To understand the inaccuracy of the results in the last example a little better, we can look at the frequency of the words above in the corpus.

In [20]:
for s in ['del', 'bailaggio', 'di', 'Constantinopoli']:
    print('"{}" -- {} occurences'.format(s,counts[s]))

"del" -- 210503 occurences
"bailaggio" -- 0 occurences
"di" -- 728025 occurences
"Constantinopoli" -- 0 occurences


As we see 2 of the words in that example do not occur at all in the corpus which results in very fragmented and inaccurate predictions.

In [25]:
title_page_x = ['ABONAPARTEDEDICADELYODA', 'UGOHOSCOLO']

In [26]:
for word in title_page_x:
    print(segment(str.lower(word)))

['a', 'bonaparte', 'dedica', 'del', 'yoda']
['ugo', 'ho', 'scolo']


In [22]:
f = ['A','BONQPQRTE','DEDLCQ','DELLODQ','UGO','FOSCOLO']

In [24]:
for s1 in f:
    print(segment(str.lower(s1)))

['a']
['bon', 'q', 'pq', 'rte']
['d', 'ed', 'l', 'cq']
['dello', 'dq']
['ugo']
['foscolo']


## Conclusions

As we see from the results, we get satisfactory output when dealing with small and simpler phrases. But when trying to segment bigger strings with less commonly occuring words the results are not very useful.

This can be offset to a certain extent by training our model on a much larger corpus of Italian Texts. But even then results would be skewed by a very large string which is what our pipeline offers at present.

A simple way to improve the results would be to **use the cluster labels that we generated in the character extraction notebook ('3_Character_Extraction') where we clustered the points based on their y coordinates.** 

Since this effectively translates into characters demarcated into lines of text, we decided to preserve the label for each character through the pipeline and then use those labels to create groups of predicted characters.
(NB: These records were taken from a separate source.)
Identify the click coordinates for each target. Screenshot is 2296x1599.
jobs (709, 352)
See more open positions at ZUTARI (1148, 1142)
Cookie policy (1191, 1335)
For instance an image with three lines of text, after prediction would give three different strings (of predicted characters).

Each of these strings would be passed through the segmentation function above and the resulting lists would be merged to produce a list of words (in order) that are the final predictions.

## Reference : Peter Norvig's [notebook](https://nbviewer.jupyter.org/url/norvig.com/ipython/How%20to%20Do%20Things%20with%20Words.ipynb) on statistical NLP.